**What you will do**
A single stretch of the material below is to be transcribed exactly, starting at the line with "Click the dinosaur" and ending after the line with "Task: Click the blue plus add-tab icon".

**Data section**

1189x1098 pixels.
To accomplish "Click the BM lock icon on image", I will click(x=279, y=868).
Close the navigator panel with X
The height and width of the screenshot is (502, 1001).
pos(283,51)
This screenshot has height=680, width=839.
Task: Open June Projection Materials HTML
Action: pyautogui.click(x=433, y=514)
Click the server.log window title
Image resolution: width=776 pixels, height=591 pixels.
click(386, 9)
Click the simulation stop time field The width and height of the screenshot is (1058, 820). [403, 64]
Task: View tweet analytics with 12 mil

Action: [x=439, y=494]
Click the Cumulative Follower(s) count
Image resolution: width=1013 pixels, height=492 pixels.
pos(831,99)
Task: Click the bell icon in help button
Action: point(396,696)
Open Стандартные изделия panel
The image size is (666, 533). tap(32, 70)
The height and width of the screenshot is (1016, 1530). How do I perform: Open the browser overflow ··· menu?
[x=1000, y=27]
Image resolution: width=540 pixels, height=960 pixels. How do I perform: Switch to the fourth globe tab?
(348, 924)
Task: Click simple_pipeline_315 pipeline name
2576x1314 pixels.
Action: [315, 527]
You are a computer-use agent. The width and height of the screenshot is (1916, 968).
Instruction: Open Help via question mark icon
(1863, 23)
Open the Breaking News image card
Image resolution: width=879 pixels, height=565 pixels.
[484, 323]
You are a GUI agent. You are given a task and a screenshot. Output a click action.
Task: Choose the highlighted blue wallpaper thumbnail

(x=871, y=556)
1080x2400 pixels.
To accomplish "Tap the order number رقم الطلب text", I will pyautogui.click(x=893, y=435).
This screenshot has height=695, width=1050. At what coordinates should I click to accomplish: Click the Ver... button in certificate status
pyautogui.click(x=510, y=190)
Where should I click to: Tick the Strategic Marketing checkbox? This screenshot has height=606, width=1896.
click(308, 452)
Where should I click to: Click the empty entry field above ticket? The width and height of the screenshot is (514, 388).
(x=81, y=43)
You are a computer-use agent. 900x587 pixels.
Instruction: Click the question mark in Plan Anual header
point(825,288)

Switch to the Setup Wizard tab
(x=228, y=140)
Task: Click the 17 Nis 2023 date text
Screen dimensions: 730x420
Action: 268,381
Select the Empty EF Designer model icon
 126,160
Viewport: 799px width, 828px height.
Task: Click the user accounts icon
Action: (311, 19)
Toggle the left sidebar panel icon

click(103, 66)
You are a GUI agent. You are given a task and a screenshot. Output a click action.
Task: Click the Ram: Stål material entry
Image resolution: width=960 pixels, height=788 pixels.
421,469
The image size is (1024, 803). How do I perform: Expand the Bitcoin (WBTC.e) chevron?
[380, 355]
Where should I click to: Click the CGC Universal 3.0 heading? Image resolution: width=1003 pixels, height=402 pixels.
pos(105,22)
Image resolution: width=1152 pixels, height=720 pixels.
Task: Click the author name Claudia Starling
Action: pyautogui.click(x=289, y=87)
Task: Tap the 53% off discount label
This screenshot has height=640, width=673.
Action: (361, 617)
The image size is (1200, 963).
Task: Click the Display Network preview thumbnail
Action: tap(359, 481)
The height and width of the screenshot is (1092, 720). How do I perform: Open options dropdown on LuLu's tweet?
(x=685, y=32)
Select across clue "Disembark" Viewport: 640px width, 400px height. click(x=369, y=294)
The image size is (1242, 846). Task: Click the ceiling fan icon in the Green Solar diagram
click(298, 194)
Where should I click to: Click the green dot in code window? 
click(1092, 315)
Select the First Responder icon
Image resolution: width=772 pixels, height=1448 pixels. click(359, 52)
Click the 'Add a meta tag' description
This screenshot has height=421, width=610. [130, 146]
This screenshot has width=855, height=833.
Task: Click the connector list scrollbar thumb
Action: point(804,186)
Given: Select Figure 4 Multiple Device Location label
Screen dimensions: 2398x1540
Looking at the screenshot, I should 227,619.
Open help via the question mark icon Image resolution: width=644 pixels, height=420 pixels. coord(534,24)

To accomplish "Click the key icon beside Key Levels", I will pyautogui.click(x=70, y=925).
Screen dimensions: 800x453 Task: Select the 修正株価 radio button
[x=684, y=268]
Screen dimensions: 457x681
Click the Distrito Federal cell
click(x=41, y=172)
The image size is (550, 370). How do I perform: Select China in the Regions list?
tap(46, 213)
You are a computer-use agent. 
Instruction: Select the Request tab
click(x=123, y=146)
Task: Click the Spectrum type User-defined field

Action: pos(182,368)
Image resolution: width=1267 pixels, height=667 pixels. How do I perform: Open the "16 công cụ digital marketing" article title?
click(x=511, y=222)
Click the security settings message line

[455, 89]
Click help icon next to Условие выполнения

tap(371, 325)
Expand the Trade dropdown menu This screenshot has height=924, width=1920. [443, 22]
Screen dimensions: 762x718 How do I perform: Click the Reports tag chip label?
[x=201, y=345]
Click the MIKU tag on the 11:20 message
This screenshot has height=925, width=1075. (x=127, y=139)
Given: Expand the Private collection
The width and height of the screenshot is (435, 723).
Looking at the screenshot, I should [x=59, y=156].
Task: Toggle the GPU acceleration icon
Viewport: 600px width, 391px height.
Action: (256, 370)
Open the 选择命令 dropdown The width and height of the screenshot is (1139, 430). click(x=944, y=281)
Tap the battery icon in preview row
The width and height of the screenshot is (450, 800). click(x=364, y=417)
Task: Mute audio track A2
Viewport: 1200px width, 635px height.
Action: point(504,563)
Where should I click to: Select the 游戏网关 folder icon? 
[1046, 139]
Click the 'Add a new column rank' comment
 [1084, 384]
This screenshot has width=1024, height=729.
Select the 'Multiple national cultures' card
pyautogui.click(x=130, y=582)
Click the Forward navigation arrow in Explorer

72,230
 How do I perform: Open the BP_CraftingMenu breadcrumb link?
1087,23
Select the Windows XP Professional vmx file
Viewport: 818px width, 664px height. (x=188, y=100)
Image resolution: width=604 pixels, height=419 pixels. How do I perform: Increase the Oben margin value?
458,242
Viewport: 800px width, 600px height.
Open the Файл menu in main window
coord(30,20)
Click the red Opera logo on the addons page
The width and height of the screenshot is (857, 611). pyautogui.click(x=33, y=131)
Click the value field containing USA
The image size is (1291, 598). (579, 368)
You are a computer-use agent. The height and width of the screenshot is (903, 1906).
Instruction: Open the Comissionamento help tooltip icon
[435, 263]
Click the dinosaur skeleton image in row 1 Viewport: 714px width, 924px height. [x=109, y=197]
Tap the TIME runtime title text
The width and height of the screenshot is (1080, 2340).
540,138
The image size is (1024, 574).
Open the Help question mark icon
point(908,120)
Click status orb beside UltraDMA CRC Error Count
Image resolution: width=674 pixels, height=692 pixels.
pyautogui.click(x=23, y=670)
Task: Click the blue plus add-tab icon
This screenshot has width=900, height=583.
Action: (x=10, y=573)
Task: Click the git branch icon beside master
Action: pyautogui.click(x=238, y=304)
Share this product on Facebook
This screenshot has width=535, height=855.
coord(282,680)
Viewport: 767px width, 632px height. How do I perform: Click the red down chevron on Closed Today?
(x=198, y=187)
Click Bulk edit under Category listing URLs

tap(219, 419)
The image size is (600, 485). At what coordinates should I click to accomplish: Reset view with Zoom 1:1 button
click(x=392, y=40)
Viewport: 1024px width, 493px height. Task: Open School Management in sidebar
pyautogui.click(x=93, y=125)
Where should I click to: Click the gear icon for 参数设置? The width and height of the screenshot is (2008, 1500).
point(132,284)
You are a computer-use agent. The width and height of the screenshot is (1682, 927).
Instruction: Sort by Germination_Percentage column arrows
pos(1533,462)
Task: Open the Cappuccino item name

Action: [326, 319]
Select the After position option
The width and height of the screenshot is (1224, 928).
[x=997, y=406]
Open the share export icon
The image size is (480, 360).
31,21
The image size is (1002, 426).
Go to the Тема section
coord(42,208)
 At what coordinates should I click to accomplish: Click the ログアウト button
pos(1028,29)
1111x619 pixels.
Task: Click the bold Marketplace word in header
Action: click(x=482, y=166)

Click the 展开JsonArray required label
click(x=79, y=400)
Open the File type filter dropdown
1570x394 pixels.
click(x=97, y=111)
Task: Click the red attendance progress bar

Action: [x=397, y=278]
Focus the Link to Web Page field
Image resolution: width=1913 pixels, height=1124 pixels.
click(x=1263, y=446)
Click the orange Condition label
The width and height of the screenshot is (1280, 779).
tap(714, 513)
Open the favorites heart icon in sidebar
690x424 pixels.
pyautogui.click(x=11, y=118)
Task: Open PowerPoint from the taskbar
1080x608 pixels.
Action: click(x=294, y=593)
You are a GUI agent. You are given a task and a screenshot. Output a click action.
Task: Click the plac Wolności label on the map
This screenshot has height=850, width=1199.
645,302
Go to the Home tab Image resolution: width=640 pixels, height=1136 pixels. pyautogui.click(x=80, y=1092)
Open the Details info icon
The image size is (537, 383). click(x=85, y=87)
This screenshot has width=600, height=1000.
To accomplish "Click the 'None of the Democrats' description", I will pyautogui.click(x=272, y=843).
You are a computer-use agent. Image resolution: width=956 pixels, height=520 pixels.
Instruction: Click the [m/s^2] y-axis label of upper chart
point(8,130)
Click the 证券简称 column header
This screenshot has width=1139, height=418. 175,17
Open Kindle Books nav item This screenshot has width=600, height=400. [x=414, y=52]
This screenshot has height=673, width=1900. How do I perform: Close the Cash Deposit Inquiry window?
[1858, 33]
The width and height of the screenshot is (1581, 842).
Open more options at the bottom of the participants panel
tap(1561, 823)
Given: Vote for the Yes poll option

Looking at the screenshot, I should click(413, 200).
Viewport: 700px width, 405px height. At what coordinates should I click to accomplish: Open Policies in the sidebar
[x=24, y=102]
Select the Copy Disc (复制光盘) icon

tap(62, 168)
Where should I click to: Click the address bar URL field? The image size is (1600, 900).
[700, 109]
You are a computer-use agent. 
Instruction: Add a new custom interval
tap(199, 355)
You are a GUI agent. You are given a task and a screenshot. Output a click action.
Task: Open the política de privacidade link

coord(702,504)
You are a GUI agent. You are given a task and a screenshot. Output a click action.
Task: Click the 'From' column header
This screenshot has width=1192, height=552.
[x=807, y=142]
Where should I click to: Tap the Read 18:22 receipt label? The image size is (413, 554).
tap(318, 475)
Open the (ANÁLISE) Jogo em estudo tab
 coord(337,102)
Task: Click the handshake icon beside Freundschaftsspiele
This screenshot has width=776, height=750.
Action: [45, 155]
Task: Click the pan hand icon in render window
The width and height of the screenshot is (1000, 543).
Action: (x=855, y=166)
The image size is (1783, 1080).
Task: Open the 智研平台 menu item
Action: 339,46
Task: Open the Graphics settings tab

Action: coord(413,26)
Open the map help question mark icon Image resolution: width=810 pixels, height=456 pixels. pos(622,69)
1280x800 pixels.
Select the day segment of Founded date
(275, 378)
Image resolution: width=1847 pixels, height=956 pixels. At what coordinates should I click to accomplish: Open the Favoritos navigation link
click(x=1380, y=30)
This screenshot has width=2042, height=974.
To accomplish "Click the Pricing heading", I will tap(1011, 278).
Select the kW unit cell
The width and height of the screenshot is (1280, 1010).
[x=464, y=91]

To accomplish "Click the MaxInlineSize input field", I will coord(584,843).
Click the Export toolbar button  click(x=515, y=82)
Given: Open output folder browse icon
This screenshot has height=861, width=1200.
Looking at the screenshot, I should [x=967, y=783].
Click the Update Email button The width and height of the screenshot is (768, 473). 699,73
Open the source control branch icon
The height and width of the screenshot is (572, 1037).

**Output for this task**
Click the dinosaur skeleton image in row 1 Viewport: 714px width, 924px height. [x=109, y=197]
Tap the TIME runtime title text
The width and height of the screenshot is (1080, 2340).
540,138
The image size is (1024, 574).
Open the Help question mark icon
point(908,120)
Click status orb beside UltraDMA CRC Error Count
Image resolution: width=674 pixels, height=692 pixels.
pyautogui.click(x=23, y=670)
Task: Click the blue plus add-tab icon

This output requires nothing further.